Where other artists have fallen victims to the norms they think they’re bound to, others have used this culture shift to their advantage. Artists such as Jon Bellion have kept a steady eye on the increasingly digitalized world of music, and the user-base that will go out of their way to get what they want when they want it — for free. Bigheads at the labels are forced to re-evaluate their recreations of former songs. They allow the artists, who are kept within the walls of a contract, to win back creative rights they signed away.
Jon Bellion — whose ‘first’ album, The Human Condition, was released in June — is a key innovator in the shifting times of this musical ‘revolution.’ Bellion had released three albums prior to this release with his label, Capitol Records, but not in the traditional way. He released them through SoundCloud, a global music-sharing platform, while uploading periodic video blogs onto his social channels. By doing so, Bellion created a fan-base in a way that money can’t buy. He catered to the shifting boundaries within the industry and to the evolving standards of today’s user-base, thus catapulting his career with the official release of his first (for purchase) full-length album.
In an interview with Sway Colloway of “Sway in the Morning,” Bellion broke down how to breakthrough in the world of freebies and a generation with an elusive musical pulse.
“In today’s day and age, you can’t necessarily fake the funk. You can spend 500 grand on a video for Katy Perry, but that doesn’t mean a 15-year-old is going to watch it.
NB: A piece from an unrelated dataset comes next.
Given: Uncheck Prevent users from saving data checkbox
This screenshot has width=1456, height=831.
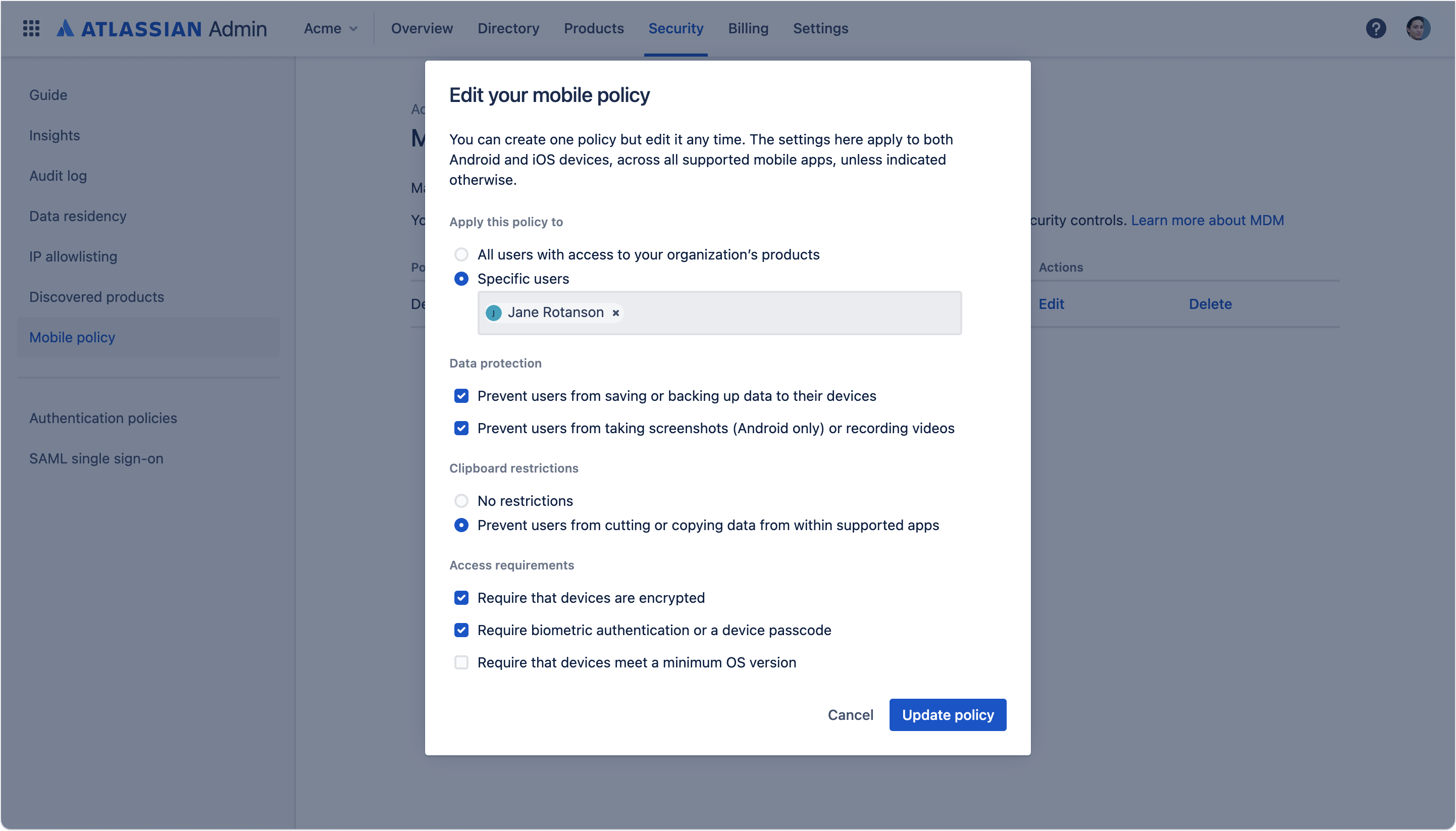Looking at the screenshot, I should click(x=461, y=395).
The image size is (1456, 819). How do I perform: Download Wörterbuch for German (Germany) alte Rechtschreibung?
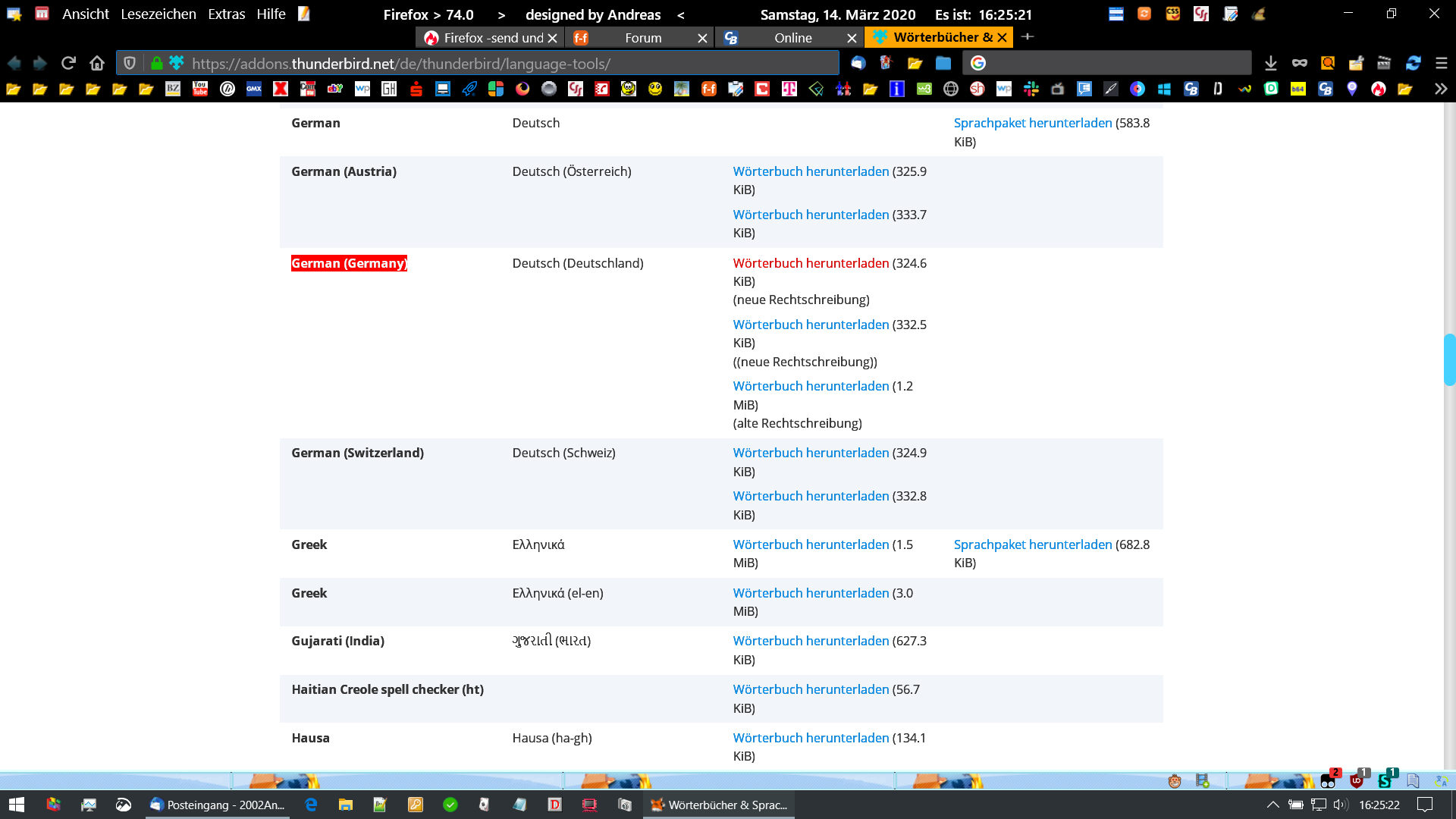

Because there’s no outlets that are monopolizing people’s attention. . .these labels are crumbling because they can’t put their finger on a pulse of this generation because it’s all just organic. . . it’s almost as if we’re in this wild west of music. . .”
These limitations placed upon artists are now driven by organic and often real-time feedback from their audiences. Obstacles that arise organically should be treated in an organic way: with a beginner’s mind. True innovators treat so-called setbacks as opportunities to not only innovate, but to reach out into their network and create a world where creativity flourishes like water when channeled by feedback. One day, you’ll thank the world for the limitations and obstacles placed on your path, because they made you adaptable, because they connected you with others and turned an ordinary walk into a quest.